> **PROBLEM REQUIREMENTS**
What are the lines, written out exactly, from the one containing "(866) 944-3244 (213, 16)" to the end of the entries below? Include both ends and nothing more.

--- SUPPLIED DATA ---

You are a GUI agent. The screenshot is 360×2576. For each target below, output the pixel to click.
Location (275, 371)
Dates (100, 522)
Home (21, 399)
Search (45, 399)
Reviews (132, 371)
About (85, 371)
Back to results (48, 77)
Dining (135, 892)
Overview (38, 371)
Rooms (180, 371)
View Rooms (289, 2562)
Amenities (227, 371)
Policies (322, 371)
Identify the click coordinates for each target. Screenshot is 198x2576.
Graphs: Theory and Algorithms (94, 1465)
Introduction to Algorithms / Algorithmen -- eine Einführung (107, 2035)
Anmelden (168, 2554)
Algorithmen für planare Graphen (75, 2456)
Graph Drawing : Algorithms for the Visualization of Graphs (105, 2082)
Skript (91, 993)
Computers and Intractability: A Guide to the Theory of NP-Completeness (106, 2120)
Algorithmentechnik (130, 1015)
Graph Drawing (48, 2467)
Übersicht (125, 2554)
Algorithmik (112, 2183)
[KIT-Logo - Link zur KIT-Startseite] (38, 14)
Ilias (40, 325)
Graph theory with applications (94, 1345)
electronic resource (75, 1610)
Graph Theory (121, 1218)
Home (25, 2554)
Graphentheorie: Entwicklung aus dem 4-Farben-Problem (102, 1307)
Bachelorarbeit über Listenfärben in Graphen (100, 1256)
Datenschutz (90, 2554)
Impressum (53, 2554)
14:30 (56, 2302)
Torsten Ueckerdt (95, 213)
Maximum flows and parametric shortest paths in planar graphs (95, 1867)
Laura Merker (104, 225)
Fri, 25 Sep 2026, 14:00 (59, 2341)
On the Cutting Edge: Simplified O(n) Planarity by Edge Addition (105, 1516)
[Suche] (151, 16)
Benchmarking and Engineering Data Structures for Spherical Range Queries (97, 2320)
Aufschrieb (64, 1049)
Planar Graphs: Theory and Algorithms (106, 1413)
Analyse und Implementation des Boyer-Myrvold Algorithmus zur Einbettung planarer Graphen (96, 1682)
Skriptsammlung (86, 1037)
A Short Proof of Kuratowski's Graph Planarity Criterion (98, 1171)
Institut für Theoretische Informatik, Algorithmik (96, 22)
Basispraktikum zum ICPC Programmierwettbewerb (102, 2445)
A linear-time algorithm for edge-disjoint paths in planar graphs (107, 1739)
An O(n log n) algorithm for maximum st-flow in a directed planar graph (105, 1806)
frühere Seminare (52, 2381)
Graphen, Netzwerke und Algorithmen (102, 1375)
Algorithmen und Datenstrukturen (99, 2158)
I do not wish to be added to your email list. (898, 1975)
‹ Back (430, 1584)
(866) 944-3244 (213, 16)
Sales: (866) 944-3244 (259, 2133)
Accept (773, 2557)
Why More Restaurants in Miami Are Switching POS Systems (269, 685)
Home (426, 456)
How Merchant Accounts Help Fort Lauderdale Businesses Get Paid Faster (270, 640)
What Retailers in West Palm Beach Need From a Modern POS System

---

> **PROBLEM SOLUTION**
(866) 944-3244 (213, 16)
Sales: (866) 944-3244 (259, 2133)
Accept (773, 2557)
Why More Restaurants in Miami Are Switching POS Systems (269, 685)
Home (426, 456)
How Merchant Accounts Help Fort Lauderdale Businesses Get Paid Faster (270, 640)
What Retailers in West Palm Beach Need From a Modern POS System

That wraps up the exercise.